Collected data:
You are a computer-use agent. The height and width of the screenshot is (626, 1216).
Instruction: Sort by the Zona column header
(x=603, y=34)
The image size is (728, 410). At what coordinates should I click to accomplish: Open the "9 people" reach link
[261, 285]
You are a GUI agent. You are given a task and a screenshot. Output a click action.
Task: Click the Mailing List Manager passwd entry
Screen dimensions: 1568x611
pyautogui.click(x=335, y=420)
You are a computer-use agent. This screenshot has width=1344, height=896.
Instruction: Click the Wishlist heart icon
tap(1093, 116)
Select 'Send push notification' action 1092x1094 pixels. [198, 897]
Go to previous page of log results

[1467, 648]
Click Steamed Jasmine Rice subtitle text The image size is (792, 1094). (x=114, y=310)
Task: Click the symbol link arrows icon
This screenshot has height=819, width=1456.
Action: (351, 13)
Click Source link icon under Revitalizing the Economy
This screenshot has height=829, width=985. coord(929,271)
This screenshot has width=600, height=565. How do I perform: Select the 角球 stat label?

Directions:
Could you restate every record above word for word?

Your solution:
You are a computer-use agent. The height and width of the screenshot is (626, 1216).
Instruction: Sort by the Zona column header
(x=603, y=34)
The image size is (728, 410). At what coordinates should I click to accomplish: Open the "9 people" reach link
[261, 285]
You are a GUI agent. You are given a task and a screenshot. Output a click action.
Task: Click the Mailing List Manager passwd entry
Screen dimensions: 1568x611
pyautogui.click(x=335, y=420)
You are a computer-use agent. This screenshot has width=1344, height=896.
Instruction: Click the Wishlist heart icon
tap(1093, 116)
Select 'Send push notification' action 1092x1094 pixels. [198, 897]
Go to previous page of log results

[1467, 648]
Click Steamed Jasmine Rice subtitle text The image size is (792, 1094). (x=114, y=310)
Task: Click the symbol link arrows icon
This screenshot has height=819, width=1456.
Action: (351, 13)
Click Source link icon under Revitalizing the Economy
This screenshot has height=829, width=985. coord(929,271)
This screenshot has width=600, height=565. How do I perform: Select the 角球 stat label?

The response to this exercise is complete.